10 febbraio TU CHE LI TRUNCHE, JE CHE LA PAJE, FOCHE FI… FOCHE FACCE… di Giancarlo Verdecchiache cura anche la regia di questa commedia con la Compagnia Teatrale Atriana ambientata in una casa di media borghesia dove regna il concetto dell’apparire e non dell’essere, una commedia dell’equivoco, ricca di colpa di scena dove la morale la fa da padrona.

24 febbraio LUDOVIC LA MAGH DI CAPRAFIC, narra la vicenda, scritta e diretta da Attilio De Baptistis, della famiglia Sventura composta da Luigi detto “Gino”, e dalla sorella Ludovica, entrambi falsi invalidi.
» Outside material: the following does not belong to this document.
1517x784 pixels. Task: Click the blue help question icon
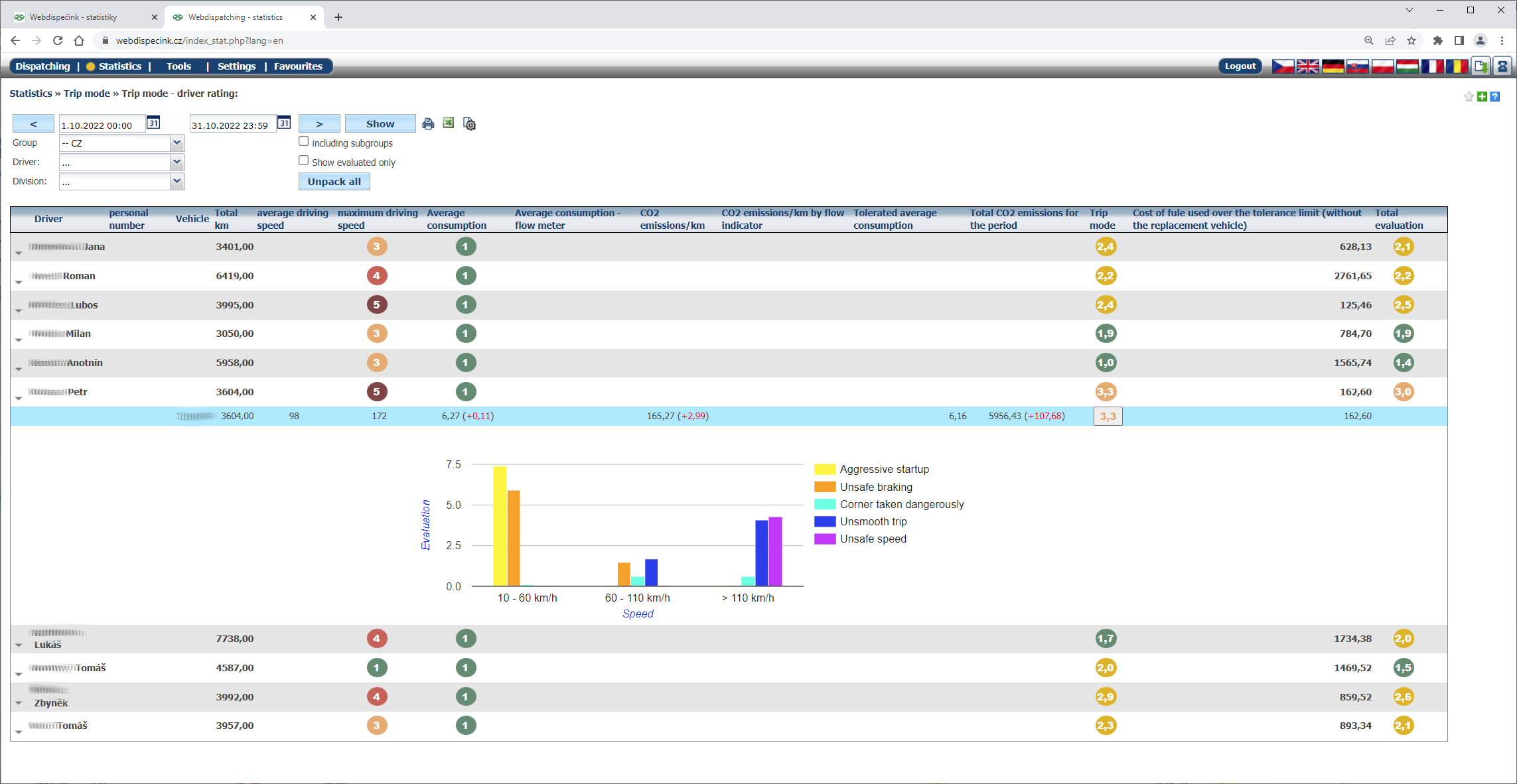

Una serie di vicende porteranno Ludovica a fingersi maga per sfuggire alle maglie della giustizia, ma quando le cose sembrano andare bene, qualcosa purtroppo complica di nuovo tutto. In scena la Compagnia Teatrale Ca Mò Ce Pruveme.
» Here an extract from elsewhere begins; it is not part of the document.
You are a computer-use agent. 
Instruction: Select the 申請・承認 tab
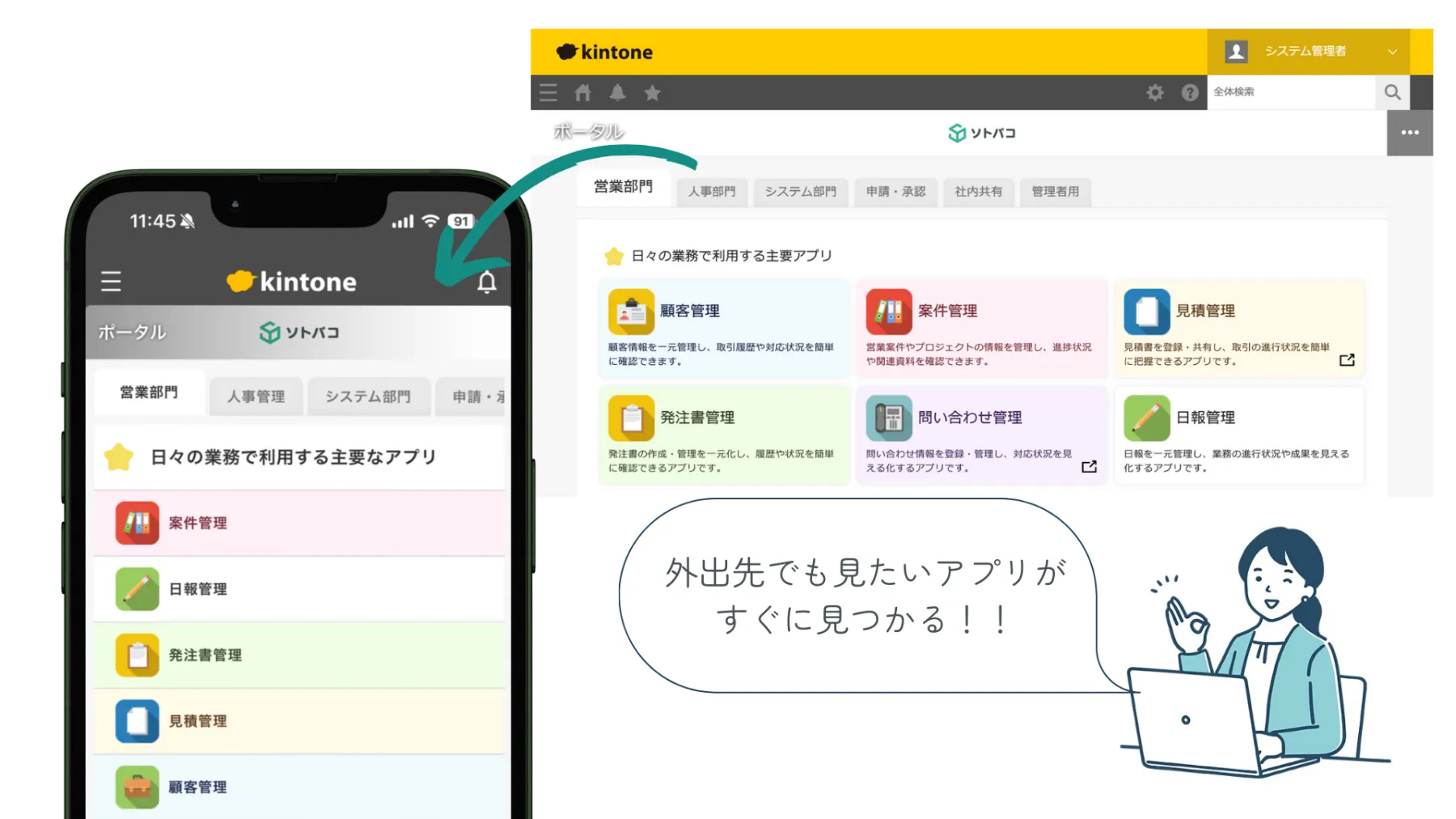(x=895, y=192)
10 marzo – Scritto da Italo Conti AGENZIA SCAMPAMORTE rappresenta l’immortale contrasto tra vecchie e nuove generazioni, tra tradizione e innovazione tecnologica, tra genero e suocero, il tutto ambientato nel particolare ambiente di una agenzia funebre. Regia Giancarlo Micozzi, Ass. Culturale La Lanterna di Diogene

24 marzo – Ultimo spettacolo della rassegna, fuori concorso, è N’UPIRAZIONE A LA BANCHE E UNE A L’USPIDALE, di Antonio Capuani , regia e allestimento scenico di Angelo Del Sordo con la Compagnia I Sestini. La parabola discendente di Pasquale il truffatore che, in un divertente via vai di mogli in visita, riesce a portare a termine imbrogli e zingarate da un letto di ospedale, finché non diviene vittima a sua volta di un errore sanitario…

Durante l’ultima data in cartellone vi sarà la CERIMONIA DI PREMIAZIONE del 1° trofeo FITA Teramo.